## Supplied data
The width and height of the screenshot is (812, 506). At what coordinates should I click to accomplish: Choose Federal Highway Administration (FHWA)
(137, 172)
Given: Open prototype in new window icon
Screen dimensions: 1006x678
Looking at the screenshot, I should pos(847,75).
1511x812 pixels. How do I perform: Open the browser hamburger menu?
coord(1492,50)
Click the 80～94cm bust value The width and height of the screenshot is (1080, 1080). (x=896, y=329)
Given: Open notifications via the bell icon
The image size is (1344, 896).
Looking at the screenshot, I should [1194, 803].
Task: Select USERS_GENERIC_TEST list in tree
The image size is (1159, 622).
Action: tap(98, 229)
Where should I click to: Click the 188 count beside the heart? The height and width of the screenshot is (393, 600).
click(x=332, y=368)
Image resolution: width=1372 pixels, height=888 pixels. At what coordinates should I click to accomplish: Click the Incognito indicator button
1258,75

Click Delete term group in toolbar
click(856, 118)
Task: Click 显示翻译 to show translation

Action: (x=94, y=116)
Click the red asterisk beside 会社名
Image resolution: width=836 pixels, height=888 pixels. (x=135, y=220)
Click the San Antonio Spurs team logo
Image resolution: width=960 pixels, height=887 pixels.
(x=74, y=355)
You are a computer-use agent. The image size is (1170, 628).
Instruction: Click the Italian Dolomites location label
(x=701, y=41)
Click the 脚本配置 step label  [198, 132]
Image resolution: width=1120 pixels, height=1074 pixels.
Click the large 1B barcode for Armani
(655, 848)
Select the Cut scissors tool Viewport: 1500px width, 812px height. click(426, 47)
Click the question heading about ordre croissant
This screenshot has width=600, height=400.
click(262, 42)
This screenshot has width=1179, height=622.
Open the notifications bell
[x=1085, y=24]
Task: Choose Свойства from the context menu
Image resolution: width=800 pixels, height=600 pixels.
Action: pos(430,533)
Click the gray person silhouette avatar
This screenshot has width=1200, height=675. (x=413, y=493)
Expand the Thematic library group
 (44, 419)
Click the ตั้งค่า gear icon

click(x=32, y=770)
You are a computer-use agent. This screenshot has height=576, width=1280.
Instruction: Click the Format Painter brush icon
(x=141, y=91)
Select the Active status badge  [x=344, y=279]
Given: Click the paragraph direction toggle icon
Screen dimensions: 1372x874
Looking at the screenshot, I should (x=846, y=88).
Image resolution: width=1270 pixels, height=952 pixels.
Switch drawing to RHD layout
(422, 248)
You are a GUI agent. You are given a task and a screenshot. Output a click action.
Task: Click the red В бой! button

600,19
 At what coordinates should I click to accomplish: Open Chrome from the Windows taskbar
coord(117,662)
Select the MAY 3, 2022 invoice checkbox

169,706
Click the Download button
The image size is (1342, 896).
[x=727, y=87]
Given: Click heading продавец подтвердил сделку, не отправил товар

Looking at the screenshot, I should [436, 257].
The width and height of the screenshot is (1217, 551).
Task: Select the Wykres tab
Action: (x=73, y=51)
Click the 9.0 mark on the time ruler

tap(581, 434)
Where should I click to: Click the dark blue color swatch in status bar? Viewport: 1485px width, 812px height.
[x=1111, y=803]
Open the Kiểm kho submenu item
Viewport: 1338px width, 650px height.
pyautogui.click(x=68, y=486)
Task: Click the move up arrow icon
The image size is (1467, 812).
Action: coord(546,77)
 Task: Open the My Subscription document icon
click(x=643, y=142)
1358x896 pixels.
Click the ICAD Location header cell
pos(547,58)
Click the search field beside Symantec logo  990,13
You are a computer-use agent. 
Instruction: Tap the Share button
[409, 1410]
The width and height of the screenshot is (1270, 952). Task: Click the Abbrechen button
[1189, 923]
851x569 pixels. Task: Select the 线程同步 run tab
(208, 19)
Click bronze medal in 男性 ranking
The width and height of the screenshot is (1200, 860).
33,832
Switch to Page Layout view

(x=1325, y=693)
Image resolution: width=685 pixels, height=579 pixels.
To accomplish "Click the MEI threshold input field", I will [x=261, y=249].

## Exercise description
When the material above has been read, copy all of it exactly.

## Result of this task
The width and height of the screenshot is (812, 506). At what coordinates should I click to accomplish: Choose Federal Highway Administration (FHWA)
(137, 172)
Given: Open prototype in new window icon
Screen dimensions: 1006x678
Looking at the screenshot, I should pos(847,75).
1511x812 pixels. How do I perform: Open the browser hamburger menu?
coord(1492,50)
Click the 80～94cm bust value The width and height of the screenshot is (1080, 1080). (x=896, y=329)
Given: Open notifications via the bell icon
The image size is (1344, 896).
Looking at the screenshot, I should [1194, 803].
Task: Select USERS_GENERIC_TEST list in tree
The image size is (1159, 622).
Action: tap(98, 229)
Where should I click to: Click the 188 count beside the heart? The height and width of the screenshot is (393, 600).
click(x=332, y=368)
Image resolution: width=1372 pixels, height=888 pixels. At what coordinates should I click to accomplish: Click the Incognito indicator button
1258,75

Click Delete term group in toolbar
click(856, 118)
Task: Click 显示翻译 to show translation

Action: (x=94, y=116)
Click the red asterisk beside 会社名
Image resolution: width=836 pixels, height=888 pixels. (x=135, y=220)
Click the San Antonio Spurs team logo
Image resolution: width=960 pixels, height=887 pixels.
(x=74, y=355)
You are a computer-use agent. The image size is (1170, 628).
Instruction: Click the Italian Dolomites location label
(x=701, y=41)
Click the 脚本配置 step label  [198, 132]
Image resolution: width=1120 pixels, height=1074 pixels.
Click the large 1B barcode for Armani
(655, 848)
Select the Cut scissors tool Viewport: 1500px width, 812px height. click(426, 47)
Click the question heading about ordre croissant
This screenshot has width=600, height=400.
click(262, 42)
This screenshot has width=1179, height=622.
Open the notifications bell
[x=1085, y=24]
Task: Choose Свойства from the context menu
Image resolution: width=800 pixels, height=600 pixels.
Action: pos(430,533)
Click the gray person silhouette avatar
This screenshot has width=1200, height=675. (x=413, y=493)
Expand the Thematic library group
 (44, 419)
Click the ตั้งค่า gear icon

click(x=32, y=770)
You are a computer-use agent. This screenshot has height=576, width=1280.
Instruction: Click the Format Painter brush icon
(x=141, y=91)
Select the Active status badge  [x=344, y=279]
Given: Click the paragraph direction toggle icon
Screen dimensions: 1372x874
Looking at the screenshot, I should (x=846, y=88).
Image resolution: width=1270 pixels, height=952 pixels.
Switch drawing to RHD layout
(422, 248)
You are a GUI agent. You are given a task and a screenshot. Output a click action.
Task: Click the red В бой! button

600,19
 At what coordinates should I click to accomplish: Open Chrome from the Windows taskbar
coord(117,662)
Select the MAY 3, 2022 invoice checkbox

169,706
Click the Download button
The image size is (1342, 896).
[x=727, y=87]
Given: Click heading продавец подтвердил сделку, не отправил товар

Looking at the screenshot, I should [436, 257].
The width and height of the screenshot is (1217, 551).
Task: Select the Wykres tab
Action: (x=73, y=51)
Click the 9.0 mark on the time ruler

tap(581, 434)
Where should I click to: Click the dark blue color swatch in status bar? Viewport: 1485px width, 812px height.
[x=1111, y=803]
Open the Kiểm kho submenu item
Viewport: 1338px width, 650px height.
pyautogui.click(x=68, y=486)
Task: Click the move up arrow icon
The image size is (1467, 812).
Action: coord(546,77)
 Task: Open the My Subscription document icon
click(x=643, y=142)
1358x896 pixels.
Click the ICAD Location header cell
pos(547,58)
Click the search field beside Symantec logo  990,13
You are a computer-use agent. 
Instruction: Tap the Share button
[409, 1410]
The width and height of the screenshot is (1270, 952). Task: Click the Abbrechen button
[1189, 923]
851x569 pixels. Task: Select the 线程同步 run tab
(208, 19)
Click bronze medal in 男性 ranking
The width and height of the screenshot is (1200, 860).
33,832
Switch to Page Layout view

(x=1325, y=693)
Image resolution: width=685 pixels, height=579 pixels.
To accomplish "Click the MEI threshold input field", I will [x=261, y=249].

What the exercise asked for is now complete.